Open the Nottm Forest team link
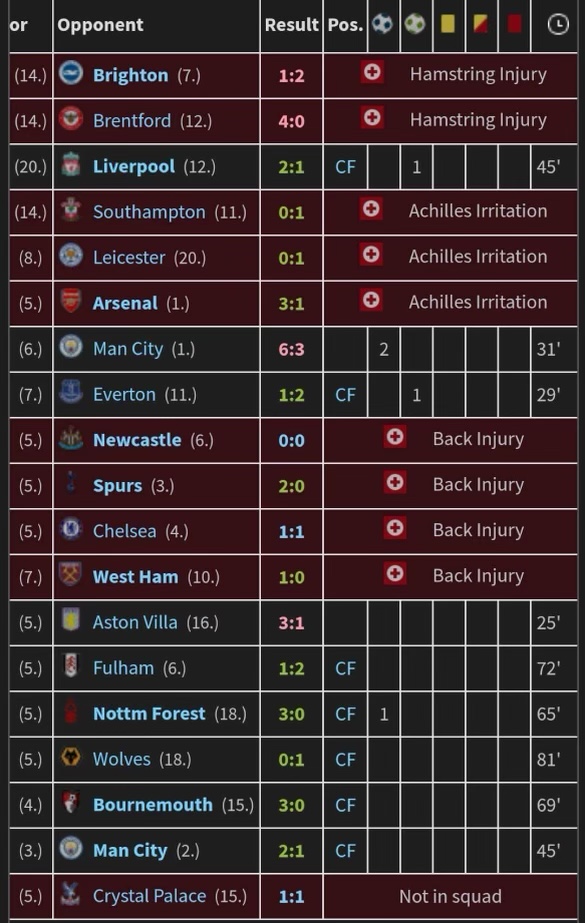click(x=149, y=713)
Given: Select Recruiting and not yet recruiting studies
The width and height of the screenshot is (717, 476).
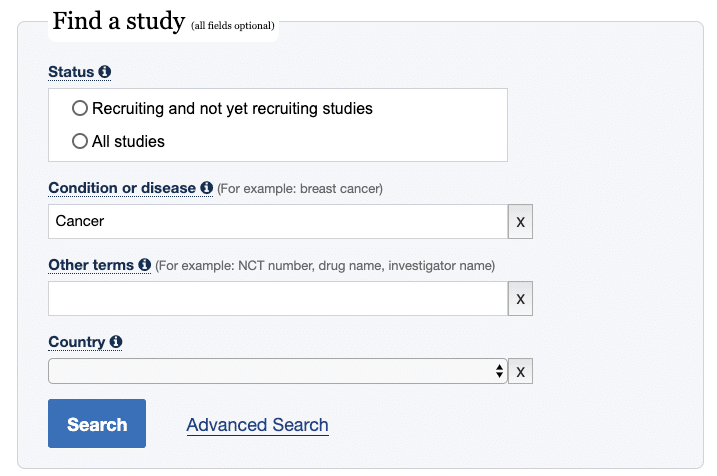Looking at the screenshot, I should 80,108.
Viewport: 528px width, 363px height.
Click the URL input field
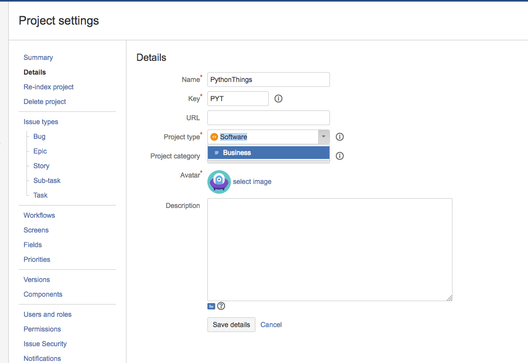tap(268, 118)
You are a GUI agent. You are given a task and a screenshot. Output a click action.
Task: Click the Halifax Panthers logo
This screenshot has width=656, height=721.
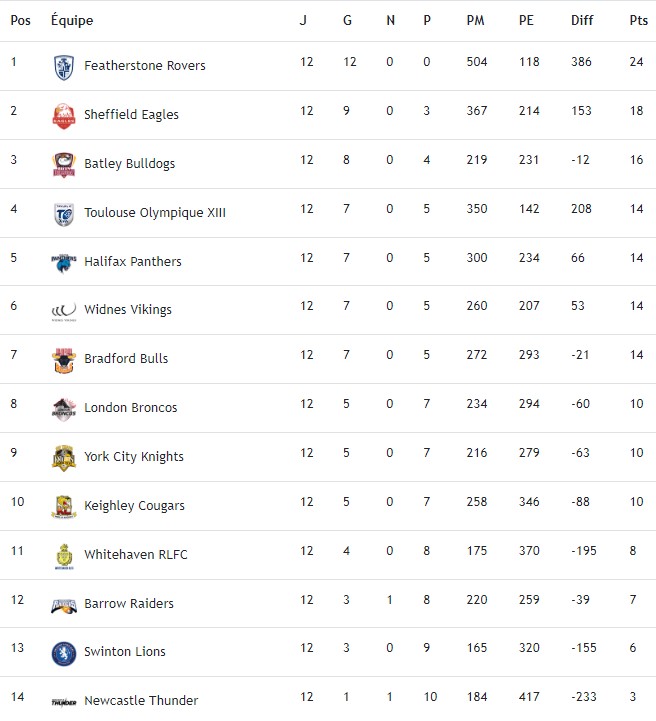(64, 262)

Task requirements -
All entries must be output unchanged, with every picture omitted.

Solution for this task -
Open the Nottm Forest team link
click(x=149, y=713)
Given: Select Recruiting and not yet recruiting studies
The width and height of the screenshot is (717, 476).
Looking at the screenshot, I should 80,108.
Viewport: 528px width, 363px height.
Click the URL input field
tap(268, 118)
You are a GUI agent. You are given a task and a screenshot. Output a click action.
Task: Click the Halifax Panthers logo
This screenshot has width=656, height=721.
(64, 262)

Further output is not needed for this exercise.